Entries taken from a collection:
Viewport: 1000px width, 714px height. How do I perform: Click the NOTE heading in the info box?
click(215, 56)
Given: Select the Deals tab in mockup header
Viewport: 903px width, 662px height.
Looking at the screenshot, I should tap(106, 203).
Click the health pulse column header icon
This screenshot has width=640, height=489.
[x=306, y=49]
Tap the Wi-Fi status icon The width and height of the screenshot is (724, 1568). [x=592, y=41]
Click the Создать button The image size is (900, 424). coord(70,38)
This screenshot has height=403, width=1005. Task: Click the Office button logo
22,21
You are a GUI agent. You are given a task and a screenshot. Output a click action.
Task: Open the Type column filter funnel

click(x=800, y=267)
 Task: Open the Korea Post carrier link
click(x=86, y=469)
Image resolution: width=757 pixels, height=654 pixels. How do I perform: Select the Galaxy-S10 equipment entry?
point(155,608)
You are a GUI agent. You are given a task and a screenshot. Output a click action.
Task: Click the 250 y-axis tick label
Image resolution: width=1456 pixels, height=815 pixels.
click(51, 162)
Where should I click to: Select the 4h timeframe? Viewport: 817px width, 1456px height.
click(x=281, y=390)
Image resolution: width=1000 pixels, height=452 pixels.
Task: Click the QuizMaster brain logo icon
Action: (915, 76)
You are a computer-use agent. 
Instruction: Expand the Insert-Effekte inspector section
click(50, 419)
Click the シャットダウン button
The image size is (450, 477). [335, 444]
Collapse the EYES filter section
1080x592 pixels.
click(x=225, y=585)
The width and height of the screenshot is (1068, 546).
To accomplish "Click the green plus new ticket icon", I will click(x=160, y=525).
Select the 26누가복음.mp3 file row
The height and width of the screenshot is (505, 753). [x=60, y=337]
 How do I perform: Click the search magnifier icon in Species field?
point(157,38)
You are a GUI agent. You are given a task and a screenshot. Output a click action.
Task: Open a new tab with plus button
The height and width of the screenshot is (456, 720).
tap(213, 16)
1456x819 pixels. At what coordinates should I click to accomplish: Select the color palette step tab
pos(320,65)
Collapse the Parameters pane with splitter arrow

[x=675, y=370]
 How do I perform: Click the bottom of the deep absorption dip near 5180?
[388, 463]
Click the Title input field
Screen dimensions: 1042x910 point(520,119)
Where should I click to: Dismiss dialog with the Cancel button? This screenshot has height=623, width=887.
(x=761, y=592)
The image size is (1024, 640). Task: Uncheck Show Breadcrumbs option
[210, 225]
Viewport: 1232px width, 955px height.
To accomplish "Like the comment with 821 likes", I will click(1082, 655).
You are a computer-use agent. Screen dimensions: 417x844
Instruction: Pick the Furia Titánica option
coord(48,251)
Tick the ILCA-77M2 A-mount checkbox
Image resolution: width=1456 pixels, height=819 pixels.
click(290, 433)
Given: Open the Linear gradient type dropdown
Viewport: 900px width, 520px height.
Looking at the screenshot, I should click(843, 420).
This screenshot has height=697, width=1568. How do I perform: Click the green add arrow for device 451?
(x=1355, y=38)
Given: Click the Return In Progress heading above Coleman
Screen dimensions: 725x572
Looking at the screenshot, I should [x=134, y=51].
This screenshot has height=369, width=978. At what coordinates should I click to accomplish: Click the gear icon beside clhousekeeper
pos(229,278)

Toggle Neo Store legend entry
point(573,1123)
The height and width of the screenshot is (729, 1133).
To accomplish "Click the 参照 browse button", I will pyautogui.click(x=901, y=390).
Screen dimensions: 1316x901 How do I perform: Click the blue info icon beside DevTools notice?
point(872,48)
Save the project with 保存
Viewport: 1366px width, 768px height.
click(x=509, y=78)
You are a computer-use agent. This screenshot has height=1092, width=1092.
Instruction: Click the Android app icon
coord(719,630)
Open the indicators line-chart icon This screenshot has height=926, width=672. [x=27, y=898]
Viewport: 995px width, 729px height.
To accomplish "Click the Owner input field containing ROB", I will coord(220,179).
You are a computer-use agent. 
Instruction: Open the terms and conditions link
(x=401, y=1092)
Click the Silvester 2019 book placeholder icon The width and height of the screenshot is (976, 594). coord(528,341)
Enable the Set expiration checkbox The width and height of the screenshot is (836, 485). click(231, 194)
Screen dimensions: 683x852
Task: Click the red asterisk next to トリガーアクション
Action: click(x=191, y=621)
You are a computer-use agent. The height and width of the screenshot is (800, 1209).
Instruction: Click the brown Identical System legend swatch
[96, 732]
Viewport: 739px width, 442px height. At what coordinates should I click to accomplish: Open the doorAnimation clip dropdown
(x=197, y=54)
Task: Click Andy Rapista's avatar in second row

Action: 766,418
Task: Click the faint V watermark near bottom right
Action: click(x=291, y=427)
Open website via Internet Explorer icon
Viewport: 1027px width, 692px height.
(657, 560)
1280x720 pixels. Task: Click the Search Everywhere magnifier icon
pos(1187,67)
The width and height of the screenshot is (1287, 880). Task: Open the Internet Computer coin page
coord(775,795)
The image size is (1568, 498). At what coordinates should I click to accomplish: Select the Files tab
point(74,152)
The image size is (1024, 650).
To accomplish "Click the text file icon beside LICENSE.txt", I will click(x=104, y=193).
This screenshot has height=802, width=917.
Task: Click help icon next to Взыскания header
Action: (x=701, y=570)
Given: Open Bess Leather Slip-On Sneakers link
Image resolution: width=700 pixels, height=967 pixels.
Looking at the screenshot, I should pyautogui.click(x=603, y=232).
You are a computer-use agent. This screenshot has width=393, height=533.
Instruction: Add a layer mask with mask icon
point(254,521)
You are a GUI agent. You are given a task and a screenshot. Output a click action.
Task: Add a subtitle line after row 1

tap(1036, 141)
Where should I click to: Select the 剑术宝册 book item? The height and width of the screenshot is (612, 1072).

» Assigned task: Would you print exactly, and only, the lines of the data above from the line with "Instruction: Pick the Furia Titánica option" through the line with "Viewport: 995px width, 729px height.", inclusive?

» Written answer:
Instruction: Pick the Furia Titánica option
coord(48,251)
Tick the ILCA-77M2 A-mount checkbox
Image resolution: width=1456 pixels, height=819 pixels.
click(290, 433)
Given: Open the Linear gradient type dropdown
Viewport: 900px width, 520px height.
Looking at the screenshot, I should click(843, 420).
This screenshot has height=697, width=1568. How do I perform: Click the green add arrow for device 451?
(x=1355, y=38)
Given: Click the Return In Progress heading above Coleman
Screen dimensions: 725x572
Looking at the screenshot, I should [x=134, y=51].
This screenshot has height=369, width=978. At what coordinates should I click to accomplish: Click the gear icon beside clhousekeeper
pos(229,278)

Toggle Neo Store legend entry
point(573,1123)
The height and width of the screenshot is (729, 1133).
To accomplish "Click the 参照 browse button", I will pyautogui.click(x=901, y=390).
Screen dimensions: 1316x901 How do I perform: Click the blue info icon beside DevTools notice?
point(872,48)
Save the project with 保存
Viewport: 1366px width, 768px height.
click(x=509, y=78)
You are a computer-use agent. This screenshot has height=1092, width=1092.
Instruction: Click the Android app icon
coord(719,630)
Open the indicators line-chart icon This screenshot has height=926, width=672. [x=27, y=898]
Viewport: 995px width, 729px height.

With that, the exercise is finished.